You clearly haven't learned anything. Obviously not everyone in SC likes NASCAR, I'm so %^&*ing tired of other peoples dumb as hell generalizations, it's a nightmare, %^&* you. I'm tired of hearing one type of person say "the welfare cheats ruin everything! the immigrants steal!", and then the other person say "america is white supremacist! white supremacists are ruining democracy!".

I also don't fully rely on other people's generalizations...but that's part of being a human, is you rely on information that other people give you, I can't make them out of thin air unless I'm either lying or writing stories. I find very questionable the idea that "attachment leads to suffering", so am I supposed to believe an attachment believe an infant and a mother always without a doubt leads to suffering? Seems like a lot of people don't want to question ancient religious ideas. But what would buddhism be if they did?

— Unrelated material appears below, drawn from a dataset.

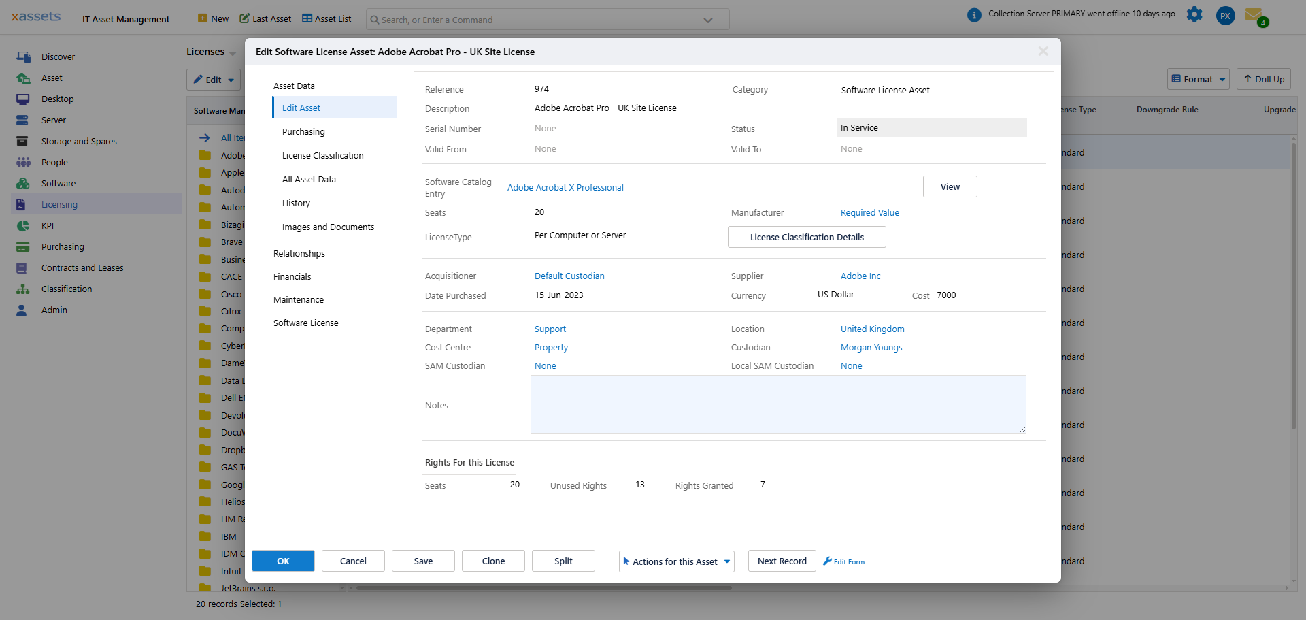Viewport: 1306px width, 620px height.
Task: Open the History tab in the dialog
Action: click(296, 203)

All sanghas seem to either want you to torture yourself or lie to you, so what's the point? I don't see why more people don't practice meditation alone and fully divorce it from hindu spirituality and buddhism (there's very little difference between the two...). I wanted to put this in a much shorter message but your programming clearly still doesn't %^&*ing work. It would have taken you much less time and effort to tell me what a TOS is...

Dude, what are you going on about?  Somebody pee in your Wheaties this morning or something?

Now, I'm gonna let the "!@#$ You" slide.  Just this once.  But for the record ......

I'm not sanctimonious.

You're the one who presumed to say I lived in a rural area, my best guess why being that you apparently assume that SC is entirely rural.  You're also the one made the generalization that people down here are "rednecks".

I didn't write the 4NT, ok?  If you don't like the idea that attachment is suffering, that's fine, but it is what Buddhism teaches.

You can meditate all you like and completely divorce yourself from the Dharmic Religion part.  That's fine, too.

I understand if you've had some trouble with other Sanghas.  I'm sorry, but there's nothing I can do about that.

You are also the one who put this topic in the DZ.  What did you expect.

You also posted a topic that quite honestly would be difficult to impossible to discuss here.  I'm sorry but I can't helpt that, either.